Soft Animal
Director: Shizue Roche Adachi
Cast:Miho Saito, Nneka.
Crew:Writer: Shizue Roche Adachi. Producers: Nazanin Nematollahi, Naïma Hebrail Kidjo, Shizue Roche Adachi. Director of Photography: Jackie Fang.
Email:shizue.roche.adachi@gmail.com


Synopsis
On a bus late at night, two women’s paths collide, revealing unexpected echoes in their individual struggles to reclaim their bodies. Exploring the nuances of motherhood and sexual assault, Soft Animal questions how we find our way back to ourselves in the aftermath.
Trailer
About the director
SHIZUE ROCHE ADACHI (she/her) is a Japanese-American writer/director, narrative strategist, and former livestock farmer. Born in the Bay Area and buttered in the Midwest, Shizue is interested in the complicated ways people learn to care for each other and the places they call home. Exploring queer love, rural community, mixed race identity, and the domestic lives of women, Shizue’s films seek to expand and subvert dominant narratives of pleasure and belonging. Shizue holds a BA from Yale University and is currently pursuing an MFA in directing at UCLA. She is a recipient of the Jack Nicholson Distinguished Student Director Award, among others. SOFT ANIMAL was a Shore Film Scripts Film Fund semi-finalist and a recipient of the To.Get.Her Finishing Fund from The Chimaera Project, which celebrates femme and nonbinary filmmakers who use film as a catalyst for social change. Shizue is currently in post production on a short film and proof of concept based on the true story of when a neighbor’s dogs killed 25 of her sheep.
Filmmaker's note
I never thought I would make a film about sexual assault, mostly because I tend to find popular representations re-traumatizing and clichéd. But also because I had no idea how to express what felt true to me – how to capture a decade-long relationship with a feeling like an undertow I could never shake.
Last summer, while helping to care for a friend who was a new mother, I heard something familiar in her attempts to put words to her experience: “My body is no longer mine own,” she told me as her daughter suckled, “it’s a location.” This loss of agency struck me. 1 in every 6 women has been sexually assaulted. 1 in 7 women struggle with postpartum depression.

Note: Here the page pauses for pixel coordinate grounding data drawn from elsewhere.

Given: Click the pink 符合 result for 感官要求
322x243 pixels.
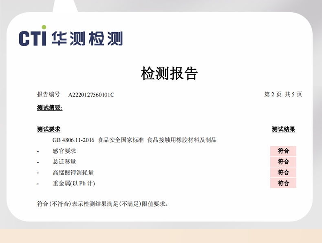Looking at the screenshot, I should pyautogui.click(x=283, y=151).
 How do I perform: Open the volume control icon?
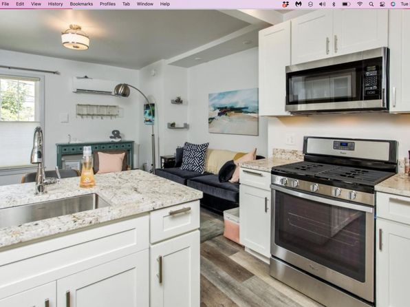(x=323, y=4)
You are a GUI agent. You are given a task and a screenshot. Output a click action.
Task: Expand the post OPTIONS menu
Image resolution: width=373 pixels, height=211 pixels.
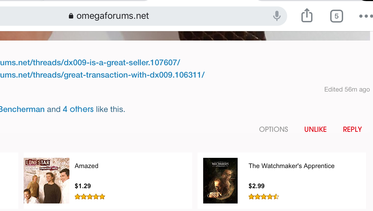273,129
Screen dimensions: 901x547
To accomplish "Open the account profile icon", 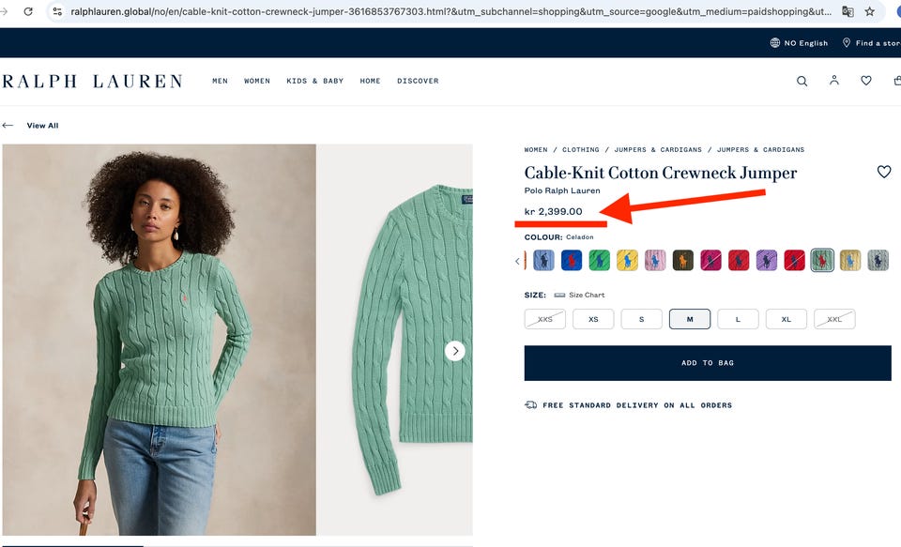I will (833, 81).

And the statistics only rise for women of color. In Soft Animal,
I do not mean to suggest a parallel between these two vastly different experiences, but perhaps a dance––an unexpected duet of two women learning how to reclaim their bodies as home, as whole, as self.

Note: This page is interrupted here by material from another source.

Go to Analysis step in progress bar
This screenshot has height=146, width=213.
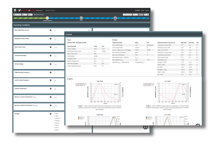coord(81,18)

I am interested in joy, not pain, especially when it comes to depictions of the queer folks, survivors, and women of color I call community. SOFT ANIMAL does not salt a wound. Instead, it presents an honest portrayal of healing in all its messiness and uncertainty––where joy coexists with grief. Because, oh, what a joy we can find in these bodies. Oh, what a joy to be a soft animal.